### To-do list
#1 List the usernames of everyone who posts in the forum thread on dealing with a revenant.
#2 In the forum thread on dealing with a revenant, write out the part that opens with the words containing "You can then" and closes with "eliminate a revenant.", substituting "relatives" for "loved ones".

### Extracted text
Proceed to launch a Holy crusade with your greatest mortal enemy, so angry with you it came back from the dead, bound to a holy standard.

Ganymede
2018-09-03, 08:15 PM
Do some research into the revenant's identity. You might be able to drag up some details about its past.

You can then use that information in order to either divine its quest, or determine a way to play to its former personality.

Maybe the revenant has forgotten that it has still living loved ones. The words of a child, lover, or friend might stir the revenant's heart and compel it to give up the ghost.

You could also aid the revenant in completing its quest, or even fool it into thinking the quest is done.

Revenants aren't unthinking machines: their threat can be overcome in a number of unique ways. Hell, Curse of Strahd offers a very out-of-the-box way to eliminate a revenant.

MaxWilson
2018-09-03, 08:41 PM
- imprison the Revenant and keep it alive until the year is up. This can be easily circumvented by the Revenant committing suicide and then picking a new host outside of the prison

Flesh to Stone causes petrification, which incapacitates it permanently (until the condition is reversed) but does not kill it.

Lord Vukodlak
2018-09-03, 10:11 PM
Flesh to Stone causes petrification, which incapacitates it permanently (until the condition is reversed) but does not kill it.

True but a dm night rule petrification pauses the 1 year time table. Just like it halts aging.

Maelynn
2018-09-04, 04:10 AM
You could also aid the revenant in completing its quest

That's one of the options the party will get, if I can get this quest fleshed out right. The idea is that they'll encounter a Rev who used to be a pirate captain, who had his ship stolen by someone who used a Wish spell to get their own ship. The Rev's former person was killed in the process, and he blames the person who cast the Wish spell and who is now the captain of his old ship. When the party meets him, he's at the lighthouse and has located its target - he's on the ship, about to approach the port. The Rev wants to wreck the ship on the rocks and take the target down along with his old ship.

The party would have to choose to either aid the Rev or to save the target, so I'll have to think up options for both paths. Several, in fact, in case they don't come up with any themselves. That's where I'm a bit stumped. And I'd rather not force anything on them like "oh, well, my boatswain just happens to be a Wizard who can cast Flesh to Stone, soooo...".

I'm liking the suggestions so far. I didn't want to specify the details of the party so as not to limit the thread (in case others later search for this problem like I have), but they're all level 4 with no access to high-level spells or very rare items such as a Bag of Devouring. They do have a Bag of Holding, but that's about it.

CR-wise they should be able to handle a Rev, especially if the intended target ends up helping them. It seems to be the bit after that proves to be a bit of a nuisance. Given the limited options they seem to have themselves, is it perhaps best if I leave this quest for a later level? Or are there enough options for them to pull it off on their own without relying on DM/NPC Intervention?

### Entries provided
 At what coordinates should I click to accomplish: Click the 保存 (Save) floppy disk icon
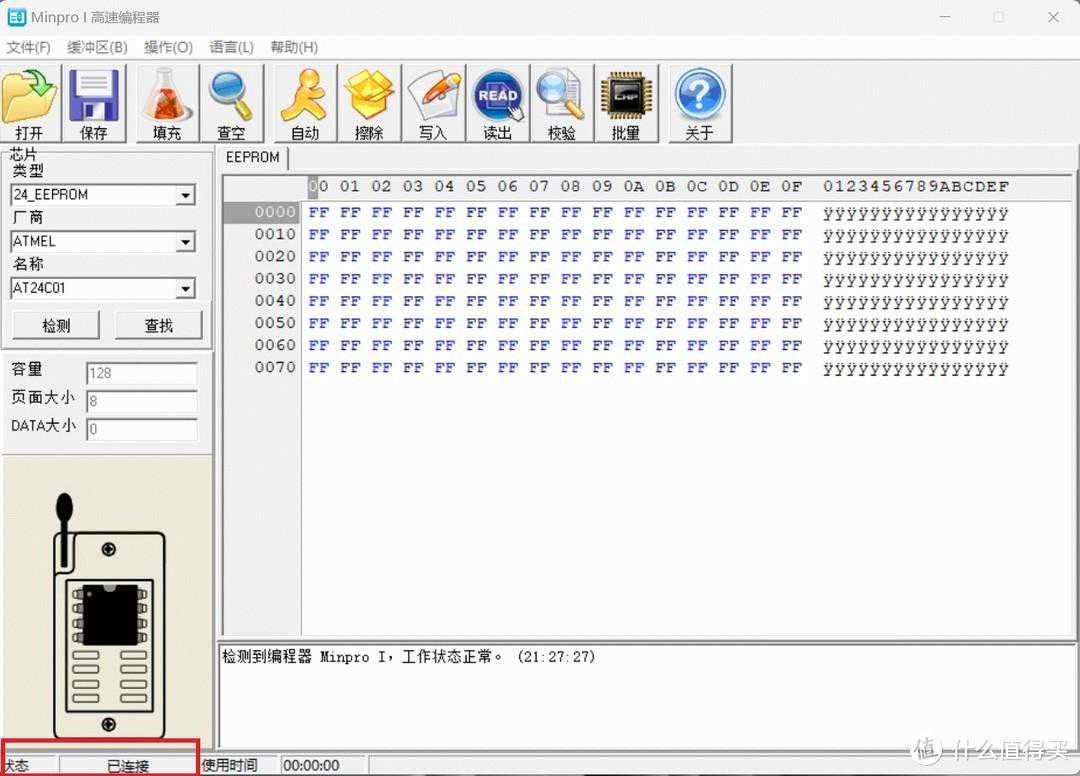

==

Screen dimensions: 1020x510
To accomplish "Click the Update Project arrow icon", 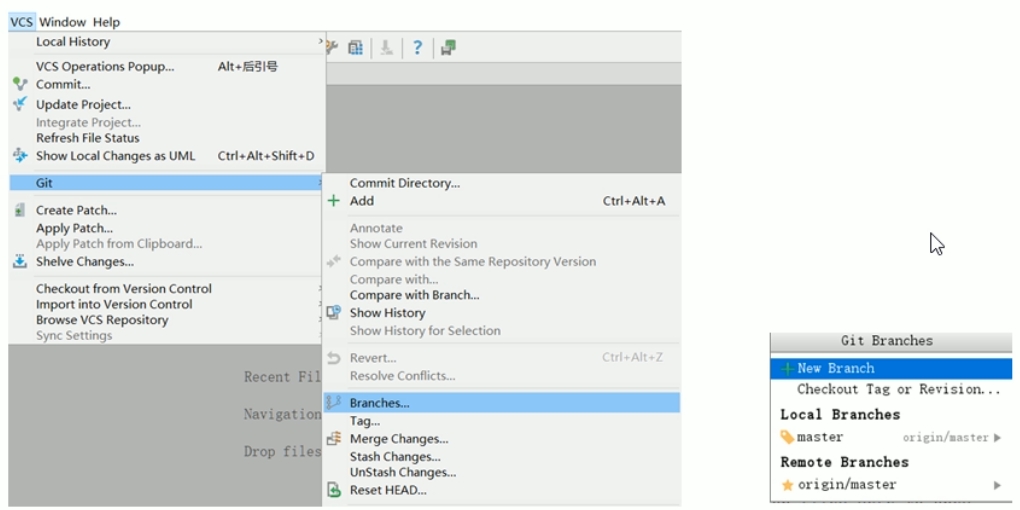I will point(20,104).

### Exercise answers
#1 Ganymede, MaxWilson, Lord Vukodlak, Maelynn

#2
You can then use that information in order to either divine its quest, or determine a way to play to its former personality.

Maybe the revenant has forgotten that it has still living relatives. The words of a child, lover, or friend might stir the revenant's heart and compel it to give up the ghost.

You could also aid the revenant in completing its quest, or even fool it into thinking the quest is done.

Revenants aren't unthinking machines: their threat can be overcome in a number of unique ways. Hell, Curse of Strahd offers a very out-of-the-box way to eliminate a revenant.